Scaled PodGangs (PCSG replicas above MinAvailable) were missing
PCSG-level topology constraints in TopologyConstraintGroupConfigs.
This caused pods in scaled PCSG replicas to be scheduled without
proper topology grouping constraints.

Changes:
- Collect pclqFQNs while building scaled PodGang
- Create TopologyConstraintGroupConfig for PCSG when TAS enabled
- Set pcsgTopologyConstraints in podGangInfo for scaled PodGangs
- Now mirrors the pattern used in base PodGang creation

Signed-off-by: Ron Kahn <rkahn@nvidia.com>
Signed-off-by: Ron Kahn <rkahn@nvidia.com>
Updated test expectations in TestComputeExpectedPodGangsWithTopologyConstraints
to correctly validate the 3-level constraint hierarchy for scaled PodGangs.

Changes:
- Fixed topologyLevel from rack to zone (PCS-level constraint)
- Added missing pcsgConstraints field for PCSG-level constraints

Both base and scaled PodGangs have unified 3-level structure with
PCS-level at top, PCLQ-level for PodGroups, and PCSG-level in
TopologyConstraintGroupConfigs.

Signed-off-by: Ron Kahn <rkahn@nvidia.com>
@Ronkahn21 Ronkahn21 merged commit a08e5af into ai-dynamo:main Jan 19, 2026
3 of 6 checks passed
@Ronkahn21 Ronkahn21 changed the title fix: add PCSG topology constraints to scaled PodGangs fix: add PCS topology constraints to scaled PodGangs Jan 19, 2026
@sanjaychatterjee

Copy link
Copy Markdown
Collaborator

For scaled podgangs, which is essentially pcsg replicas above min available, I thought we need to apply the topology constraints on the entire PodGang level and not the TopologyConstraintGroupConfigs.

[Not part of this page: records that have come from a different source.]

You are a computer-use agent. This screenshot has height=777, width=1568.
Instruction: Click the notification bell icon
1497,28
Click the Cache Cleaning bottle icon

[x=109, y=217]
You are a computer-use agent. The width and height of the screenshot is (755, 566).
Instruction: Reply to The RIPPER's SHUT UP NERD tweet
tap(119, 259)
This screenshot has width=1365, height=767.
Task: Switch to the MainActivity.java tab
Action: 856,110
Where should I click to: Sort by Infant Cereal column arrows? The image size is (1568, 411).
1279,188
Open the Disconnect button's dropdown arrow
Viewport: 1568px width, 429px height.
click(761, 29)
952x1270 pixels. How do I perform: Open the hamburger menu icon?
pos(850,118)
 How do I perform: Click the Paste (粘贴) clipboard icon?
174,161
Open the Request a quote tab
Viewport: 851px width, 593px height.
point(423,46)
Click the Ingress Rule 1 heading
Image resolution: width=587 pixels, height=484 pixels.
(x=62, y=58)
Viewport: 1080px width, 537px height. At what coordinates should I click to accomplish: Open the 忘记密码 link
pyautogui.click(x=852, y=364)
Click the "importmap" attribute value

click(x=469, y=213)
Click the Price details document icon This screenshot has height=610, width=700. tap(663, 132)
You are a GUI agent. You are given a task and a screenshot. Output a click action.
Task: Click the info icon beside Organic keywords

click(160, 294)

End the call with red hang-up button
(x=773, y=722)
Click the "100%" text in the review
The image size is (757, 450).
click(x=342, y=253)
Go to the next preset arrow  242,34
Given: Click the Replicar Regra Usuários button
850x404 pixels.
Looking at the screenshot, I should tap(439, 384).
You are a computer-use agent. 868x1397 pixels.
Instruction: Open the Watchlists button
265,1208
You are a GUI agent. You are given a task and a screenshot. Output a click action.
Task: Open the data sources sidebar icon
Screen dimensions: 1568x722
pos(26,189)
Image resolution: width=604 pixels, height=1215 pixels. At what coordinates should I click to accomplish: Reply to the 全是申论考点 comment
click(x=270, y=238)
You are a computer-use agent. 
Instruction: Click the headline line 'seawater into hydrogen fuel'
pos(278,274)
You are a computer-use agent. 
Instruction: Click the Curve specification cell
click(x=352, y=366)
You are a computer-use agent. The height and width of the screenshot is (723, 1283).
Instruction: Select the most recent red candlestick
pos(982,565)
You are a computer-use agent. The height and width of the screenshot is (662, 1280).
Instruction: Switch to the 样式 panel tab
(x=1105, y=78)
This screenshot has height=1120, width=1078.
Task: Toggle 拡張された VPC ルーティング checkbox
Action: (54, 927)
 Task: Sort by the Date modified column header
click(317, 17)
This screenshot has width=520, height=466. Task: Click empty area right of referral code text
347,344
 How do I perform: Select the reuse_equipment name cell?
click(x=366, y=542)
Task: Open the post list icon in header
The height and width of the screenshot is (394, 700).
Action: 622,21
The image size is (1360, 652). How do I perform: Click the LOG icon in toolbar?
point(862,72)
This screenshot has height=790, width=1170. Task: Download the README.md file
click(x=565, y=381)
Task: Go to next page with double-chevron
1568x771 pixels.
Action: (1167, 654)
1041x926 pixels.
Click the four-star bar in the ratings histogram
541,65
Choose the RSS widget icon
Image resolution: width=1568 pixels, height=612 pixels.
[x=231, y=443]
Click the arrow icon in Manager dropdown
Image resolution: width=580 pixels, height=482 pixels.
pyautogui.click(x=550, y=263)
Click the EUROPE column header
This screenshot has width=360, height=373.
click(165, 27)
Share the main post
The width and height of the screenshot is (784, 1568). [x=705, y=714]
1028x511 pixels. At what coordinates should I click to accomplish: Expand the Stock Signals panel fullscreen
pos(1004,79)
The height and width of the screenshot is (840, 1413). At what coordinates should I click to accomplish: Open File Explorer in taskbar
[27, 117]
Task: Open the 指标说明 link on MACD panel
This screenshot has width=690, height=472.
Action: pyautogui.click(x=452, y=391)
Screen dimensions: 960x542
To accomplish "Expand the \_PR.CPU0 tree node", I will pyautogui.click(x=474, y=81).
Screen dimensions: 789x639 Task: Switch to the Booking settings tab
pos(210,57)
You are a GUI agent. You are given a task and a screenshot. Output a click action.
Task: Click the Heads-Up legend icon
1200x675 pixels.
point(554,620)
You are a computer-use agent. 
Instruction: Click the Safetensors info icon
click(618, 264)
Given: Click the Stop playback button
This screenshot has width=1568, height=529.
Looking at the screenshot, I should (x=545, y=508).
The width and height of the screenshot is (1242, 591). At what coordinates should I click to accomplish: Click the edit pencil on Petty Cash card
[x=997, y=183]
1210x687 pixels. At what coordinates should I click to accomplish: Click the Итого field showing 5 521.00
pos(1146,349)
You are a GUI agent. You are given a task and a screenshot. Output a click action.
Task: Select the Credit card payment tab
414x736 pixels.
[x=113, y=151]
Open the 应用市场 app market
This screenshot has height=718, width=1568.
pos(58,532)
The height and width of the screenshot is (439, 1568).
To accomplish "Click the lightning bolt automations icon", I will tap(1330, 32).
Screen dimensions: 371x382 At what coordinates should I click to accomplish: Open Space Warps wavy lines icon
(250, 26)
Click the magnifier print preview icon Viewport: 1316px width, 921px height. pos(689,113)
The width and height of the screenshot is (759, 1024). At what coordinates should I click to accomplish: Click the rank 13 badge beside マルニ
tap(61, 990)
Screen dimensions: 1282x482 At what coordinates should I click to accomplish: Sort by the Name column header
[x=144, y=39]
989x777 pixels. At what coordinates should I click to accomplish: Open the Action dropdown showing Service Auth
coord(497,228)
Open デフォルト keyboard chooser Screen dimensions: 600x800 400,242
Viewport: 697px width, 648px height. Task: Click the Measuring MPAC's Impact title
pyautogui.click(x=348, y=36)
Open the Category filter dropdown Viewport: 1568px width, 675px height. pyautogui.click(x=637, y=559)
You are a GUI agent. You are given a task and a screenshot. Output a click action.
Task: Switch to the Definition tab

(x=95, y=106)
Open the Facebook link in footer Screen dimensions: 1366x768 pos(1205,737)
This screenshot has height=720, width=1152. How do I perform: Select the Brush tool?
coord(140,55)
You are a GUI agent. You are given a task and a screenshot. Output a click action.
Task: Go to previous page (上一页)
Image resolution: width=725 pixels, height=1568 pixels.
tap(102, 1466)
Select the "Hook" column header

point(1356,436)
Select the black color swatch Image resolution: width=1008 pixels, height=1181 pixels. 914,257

@unmarshall can you please review this change as well?

@unmarshall

unmarshall commented Jan 20, 2026

Copy link
Copy Markdown
Collaborator

@Ronkahn21 you will have to rollback this PR as the change that this PR introduces is incorrect. For a scaled podgang there is no TopologyConstraintGroupConfigs. Please refer to #339 for more details. A PR #340 was raised to fix that.

Ronkahn21 added a commit to Ronkahn21/grove that referenced this pull request Jan 20, 2026
…amo#347)"

This reverts commit a08e5af.

Signed-off-by: Ron Kahn <rkahn@nvidia.com>
unmarshall pushed a commit that referenced this pull request Jan 20, 2026
)

* Revert "fix: add PCSG topology constraints to scaled PodGangs (#347)"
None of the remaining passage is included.